Report each line of the data that includes the word "computer".

(Data entries):
- Opening Delimiter -
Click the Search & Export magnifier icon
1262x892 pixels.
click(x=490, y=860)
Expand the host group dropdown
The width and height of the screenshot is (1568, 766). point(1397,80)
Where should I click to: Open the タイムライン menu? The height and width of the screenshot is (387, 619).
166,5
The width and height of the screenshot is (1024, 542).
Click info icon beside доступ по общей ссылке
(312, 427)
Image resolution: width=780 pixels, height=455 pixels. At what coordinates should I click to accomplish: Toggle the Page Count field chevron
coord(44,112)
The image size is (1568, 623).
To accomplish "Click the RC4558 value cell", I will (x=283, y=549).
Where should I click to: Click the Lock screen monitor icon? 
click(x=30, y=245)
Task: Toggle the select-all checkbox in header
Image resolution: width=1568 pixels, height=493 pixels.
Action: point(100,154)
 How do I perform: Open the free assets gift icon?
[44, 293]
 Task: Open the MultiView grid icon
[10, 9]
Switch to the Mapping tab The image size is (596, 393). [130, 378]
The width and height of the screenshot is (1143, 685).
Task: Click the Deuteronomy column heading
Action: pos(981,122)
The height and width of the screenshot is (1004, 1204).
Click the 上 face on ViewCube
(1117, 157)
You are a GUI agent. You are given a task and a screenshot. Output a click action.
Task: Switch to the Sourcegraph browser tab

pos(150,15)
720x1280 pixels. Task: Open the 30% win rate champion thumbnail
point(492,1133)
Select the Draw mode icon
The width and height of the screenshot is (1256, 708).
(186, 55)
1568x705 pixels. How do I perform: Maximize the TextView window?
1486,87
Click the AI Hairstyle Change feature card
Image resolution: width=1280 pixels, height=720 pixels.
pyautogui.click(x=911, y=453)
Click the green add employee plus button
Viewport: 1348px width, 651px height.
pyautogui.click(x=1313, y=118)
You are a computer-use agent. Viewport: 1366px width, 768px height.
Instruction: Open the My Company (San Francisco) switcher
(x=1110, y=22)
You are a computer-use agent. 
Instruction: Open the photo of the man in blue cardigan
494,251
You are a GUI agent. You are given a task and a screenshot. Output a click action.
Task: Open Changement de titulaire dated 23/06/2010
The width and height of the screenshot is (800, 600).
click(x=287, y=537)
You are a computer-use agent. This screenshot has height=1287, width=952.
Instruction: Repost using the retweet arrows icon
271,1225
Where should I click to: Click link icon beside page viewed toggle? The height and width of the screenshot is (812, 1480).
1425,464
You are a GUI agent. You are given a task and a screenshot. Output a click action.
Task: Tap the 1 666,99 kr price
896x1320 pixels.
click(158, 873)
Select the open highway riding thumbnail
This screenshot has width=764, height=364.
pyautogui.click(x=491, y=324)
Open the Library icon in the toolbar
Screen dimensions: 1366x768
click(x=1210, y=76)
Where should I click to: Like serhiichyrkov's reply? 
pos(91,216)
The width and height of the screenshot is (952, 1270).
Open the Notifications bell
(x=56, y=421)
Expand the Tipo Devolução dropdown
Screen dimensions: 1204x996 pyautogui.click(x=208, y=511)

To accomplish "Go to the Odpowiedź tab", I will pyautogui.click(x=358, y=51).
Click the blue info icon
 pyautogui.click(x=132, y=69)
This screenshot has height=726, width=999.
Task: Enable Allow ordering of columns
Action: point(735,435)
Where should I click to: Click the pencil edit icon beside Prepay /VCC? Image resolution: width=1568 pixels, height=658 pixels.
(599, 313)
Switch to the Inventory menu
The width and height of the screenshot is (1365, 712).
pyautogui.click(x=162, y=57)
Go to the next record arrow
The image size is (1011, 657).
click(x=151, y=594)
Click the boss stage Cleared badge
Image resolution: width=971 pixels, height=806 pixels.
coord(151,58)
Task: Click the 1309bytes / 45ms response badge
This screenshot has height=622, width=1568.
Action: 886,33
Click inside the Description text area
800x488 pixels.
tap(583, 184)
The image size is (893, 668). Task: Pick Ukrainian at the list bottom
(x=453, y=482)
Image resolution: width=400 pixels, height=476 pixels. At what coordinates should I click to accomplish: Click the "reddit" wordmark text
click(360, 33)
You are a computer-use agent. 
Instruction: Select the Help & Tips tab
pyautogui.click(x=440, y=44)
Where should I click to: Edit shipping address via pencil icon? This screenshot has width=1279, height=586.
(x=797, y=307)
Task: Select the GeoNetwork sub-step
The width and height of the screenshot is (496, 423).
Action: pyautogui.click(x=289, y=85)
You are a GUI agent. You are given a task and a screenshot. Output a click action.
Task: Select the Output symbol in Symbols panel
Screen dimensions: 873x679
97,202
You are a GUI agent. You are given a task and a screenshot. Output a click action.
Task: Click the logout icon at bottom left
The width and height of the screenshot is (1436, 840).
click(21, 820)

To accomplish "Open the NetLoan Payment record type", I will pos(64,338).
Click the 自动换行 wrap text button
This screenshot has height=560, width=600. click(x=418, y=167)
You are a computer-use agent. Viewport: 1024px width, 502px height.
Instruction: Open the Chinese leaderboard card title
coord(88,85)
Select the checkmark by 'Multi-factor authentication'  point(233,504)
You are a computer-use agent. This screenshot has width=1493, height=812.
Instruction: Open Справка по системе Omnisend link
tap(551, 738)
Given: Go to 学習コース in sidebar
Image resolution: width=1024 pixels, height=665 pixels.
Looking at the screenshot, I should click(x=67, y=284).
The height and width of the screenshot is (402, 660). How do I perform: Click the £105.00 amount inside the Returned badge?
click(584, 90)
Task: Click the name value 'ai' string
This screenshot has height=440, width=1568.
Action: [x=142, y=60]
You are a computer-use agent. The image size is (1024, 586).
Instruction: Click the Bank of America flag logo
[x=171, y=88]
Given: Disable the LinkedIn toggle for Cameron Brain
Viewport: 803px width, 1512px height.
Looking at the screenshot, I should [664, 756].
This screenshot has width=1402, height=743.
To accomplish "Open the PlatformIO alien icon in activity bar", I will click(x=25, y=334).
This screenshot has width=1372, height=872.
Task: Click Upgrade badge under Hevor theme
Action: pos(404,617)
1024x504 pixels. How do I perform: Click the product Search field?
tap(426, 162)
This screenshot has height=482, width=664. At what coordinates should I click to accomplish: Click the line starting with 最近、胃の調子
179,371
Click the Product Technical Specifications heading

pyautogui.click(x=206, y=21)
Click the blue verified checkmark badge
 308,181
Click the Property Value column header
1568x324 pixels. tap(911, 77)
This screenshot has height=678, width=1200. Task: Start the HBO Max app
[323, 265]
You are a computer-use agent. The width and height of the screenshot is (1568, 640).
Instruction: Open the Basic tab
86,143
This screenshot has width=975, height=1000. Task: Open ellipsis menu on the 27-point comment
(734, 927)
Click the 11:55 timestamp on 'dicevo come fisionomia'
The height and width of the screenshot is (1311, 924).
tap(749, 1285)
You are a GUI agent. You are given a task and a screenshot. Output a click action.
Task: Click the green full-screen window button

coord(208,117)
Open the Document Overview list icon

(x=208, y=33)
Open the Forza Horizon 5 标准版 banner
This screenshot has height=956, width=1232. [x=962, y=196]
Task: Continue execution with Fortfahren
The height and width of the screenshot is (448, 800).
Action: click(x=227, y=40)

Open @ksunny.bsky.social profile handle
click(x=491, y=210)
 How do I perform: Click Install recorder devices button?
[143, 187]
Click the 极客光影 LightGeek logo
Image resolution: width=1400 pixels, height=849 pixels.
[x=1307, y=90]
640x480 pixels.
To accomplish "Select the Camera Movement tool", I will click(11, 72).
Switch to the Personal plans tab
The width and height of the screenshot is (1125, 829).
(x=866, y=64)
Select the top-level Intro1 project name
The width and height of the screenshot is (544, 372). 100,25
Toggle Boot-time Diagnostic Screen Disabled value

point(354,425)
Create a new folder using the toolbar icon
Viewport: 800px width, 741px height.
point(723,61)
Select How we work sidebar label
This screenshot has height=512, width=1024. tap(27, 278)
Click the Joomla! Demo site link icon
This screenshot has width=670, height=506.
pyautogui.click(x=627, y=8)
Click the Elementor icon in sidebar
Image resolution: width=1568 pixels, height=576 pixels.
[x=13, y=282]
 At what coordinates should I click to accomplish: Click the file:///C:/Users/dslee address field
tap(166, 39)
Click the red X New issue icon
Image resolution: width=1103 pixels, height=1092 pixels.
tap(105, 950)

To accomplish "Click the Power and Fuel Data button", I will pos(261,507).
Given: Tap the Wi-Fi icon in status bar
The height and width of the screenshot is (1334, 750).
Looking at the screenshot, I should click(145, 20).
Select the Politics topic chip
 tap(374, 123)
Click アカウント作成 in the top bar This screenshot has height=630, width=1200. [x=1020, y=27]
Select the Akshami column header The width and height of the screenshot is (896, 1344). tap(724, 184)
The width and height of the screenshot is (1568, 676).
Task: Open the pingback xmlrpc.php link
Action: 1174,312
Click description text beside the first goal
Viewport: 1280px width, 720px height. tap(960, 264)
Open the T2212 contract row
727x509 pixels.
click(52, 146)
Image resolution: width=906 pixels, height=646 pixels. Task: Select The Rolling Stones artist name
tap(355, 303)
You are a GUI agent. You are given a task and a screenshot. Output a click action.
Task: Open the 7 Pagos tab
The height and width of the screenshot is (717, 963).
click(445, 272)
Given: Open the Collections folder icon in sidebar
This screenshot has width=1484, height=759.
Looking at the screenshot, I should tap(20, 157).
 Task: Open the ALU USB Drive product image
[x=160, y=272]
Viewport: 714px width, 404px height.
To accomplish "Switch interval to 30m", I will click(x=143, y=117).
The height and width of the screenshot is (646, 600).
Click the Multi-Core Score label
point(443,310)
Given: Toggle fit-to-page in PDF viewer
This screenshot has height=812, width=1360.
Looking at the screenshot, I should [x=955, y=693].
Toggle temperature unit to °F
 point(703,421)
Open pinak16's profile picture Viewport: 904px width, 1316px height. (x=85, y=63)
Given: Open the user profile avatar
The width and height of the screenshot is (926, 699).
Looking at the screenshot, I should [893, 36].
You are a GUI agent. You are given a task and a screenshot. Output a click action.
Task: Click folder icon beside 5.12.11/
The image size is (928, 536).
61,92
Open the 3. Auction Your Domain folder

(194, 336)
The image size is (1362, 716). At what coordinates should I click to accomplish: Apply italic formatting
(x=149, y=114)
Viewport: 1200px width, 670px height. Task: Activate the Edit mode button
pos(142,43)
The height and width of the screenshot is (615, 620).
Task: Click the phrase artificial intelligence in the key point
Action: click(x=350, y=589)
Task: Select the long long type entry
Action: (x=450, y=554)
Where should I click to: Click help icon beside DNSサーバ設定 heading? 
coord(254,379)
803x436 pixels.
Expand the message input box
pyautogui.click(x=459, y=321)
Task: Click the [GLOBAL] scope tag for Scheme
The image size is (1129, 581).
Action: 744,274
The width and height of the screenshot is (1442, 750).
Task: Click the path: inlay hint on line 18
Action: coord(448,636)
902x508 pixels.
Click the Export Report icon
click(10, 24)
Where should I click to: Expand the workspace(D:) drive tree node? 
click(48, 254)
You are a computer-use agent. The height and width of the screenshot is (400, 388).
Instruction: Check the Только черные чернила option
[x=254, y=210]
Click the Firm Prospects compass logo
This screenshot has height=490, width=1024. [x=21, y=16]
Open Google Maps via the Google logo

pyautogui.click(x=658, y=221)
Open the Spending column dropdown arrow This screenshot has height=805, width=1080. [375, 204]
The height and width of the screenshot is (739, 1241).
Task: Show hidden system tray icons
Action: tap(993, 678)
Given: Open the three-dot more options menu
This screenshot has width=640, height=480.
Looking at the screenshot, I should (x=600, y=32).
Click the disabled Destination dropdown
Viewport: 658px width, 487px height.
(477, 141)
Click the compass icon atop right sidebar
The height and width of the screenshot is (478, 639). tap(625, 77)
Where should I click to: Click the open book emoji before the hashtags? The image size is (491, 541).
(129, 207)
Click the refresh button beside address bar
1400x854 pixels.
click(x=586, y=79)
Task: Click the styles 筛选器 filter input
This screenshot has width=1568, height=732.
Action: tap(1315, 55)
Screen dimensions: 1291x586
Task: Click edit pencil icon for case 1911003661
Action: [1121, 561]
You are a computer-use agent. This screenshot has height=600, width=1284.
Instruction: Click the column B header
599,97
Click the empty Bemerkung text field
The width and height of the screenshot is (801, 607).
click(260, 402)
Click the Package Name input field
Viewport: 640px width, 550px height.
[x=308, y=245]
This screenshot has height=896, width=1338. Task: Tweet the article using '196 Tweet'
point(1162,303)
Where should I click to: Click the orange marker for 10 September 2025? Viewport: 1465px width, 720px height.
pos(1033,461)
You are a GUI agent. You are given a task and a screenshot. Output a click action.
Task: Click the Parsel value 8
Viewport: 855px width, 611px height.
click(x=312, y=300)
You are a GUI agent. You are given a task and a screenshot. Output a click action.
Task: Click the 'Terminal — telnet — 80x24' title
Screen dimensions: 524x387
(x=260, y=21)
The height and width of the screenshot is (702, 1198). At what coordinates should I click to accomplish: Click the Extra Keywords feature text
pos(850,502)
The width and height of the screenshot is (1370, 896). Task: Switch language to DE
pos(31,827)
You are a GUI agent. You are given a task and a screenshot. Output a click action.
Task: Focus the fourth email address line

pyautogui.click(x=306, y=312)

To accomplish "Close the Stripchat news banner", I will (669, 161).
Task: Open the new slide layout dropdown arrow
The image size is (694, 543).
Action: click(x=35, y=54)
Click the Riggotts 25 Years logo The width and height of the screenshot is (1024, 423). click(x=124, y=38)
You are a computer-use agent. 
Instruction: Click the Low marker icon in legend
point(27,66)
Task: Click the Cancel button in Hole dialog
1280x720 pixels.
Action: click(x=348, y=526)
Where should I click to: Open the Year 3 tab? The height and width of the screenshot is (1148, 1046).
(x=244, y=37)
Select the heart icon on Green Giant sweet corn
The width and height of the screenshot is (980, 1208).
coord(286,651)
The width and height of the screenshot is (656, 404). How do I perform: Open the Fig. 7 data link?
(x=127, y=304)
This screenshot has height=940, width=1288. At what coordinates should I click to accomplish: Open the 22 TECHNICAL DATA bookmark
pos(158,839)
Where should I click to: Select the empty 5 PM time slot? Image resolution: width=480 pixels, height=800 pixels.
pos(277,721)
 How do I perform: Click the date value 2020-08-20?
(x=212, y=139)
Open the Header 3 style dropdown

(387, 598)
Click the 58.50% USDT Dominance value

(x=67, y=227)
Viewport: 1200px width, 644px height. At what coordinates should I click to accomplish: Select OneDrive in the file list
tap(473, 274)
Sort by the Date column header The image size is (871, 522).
- Closing Delimiter -
(EXERCISE RESULT):
You are a computer-use agent. Viewport: 1366px width, 768px height.
You are a computer-use agent. 
You are a computer-use agent. This screenshot has height=1287, width=952.
You are a computer-use agent. 
You are a computer-use agent. Viewport: 1024px width, 502px height.
You are a computer-use agent. This screenshot has width=1493, height=812.
You are a computer-use agent. The image size is (1024, 586).
You are a computer-use agent. The width and height of the screenshot is (1568, 640).
You are a computer-use agent. The height and width of the screenshot is (400, 388).
You are a computer-use agent. This screenshot has height=600, width=1284.
You are a computer-use agent. 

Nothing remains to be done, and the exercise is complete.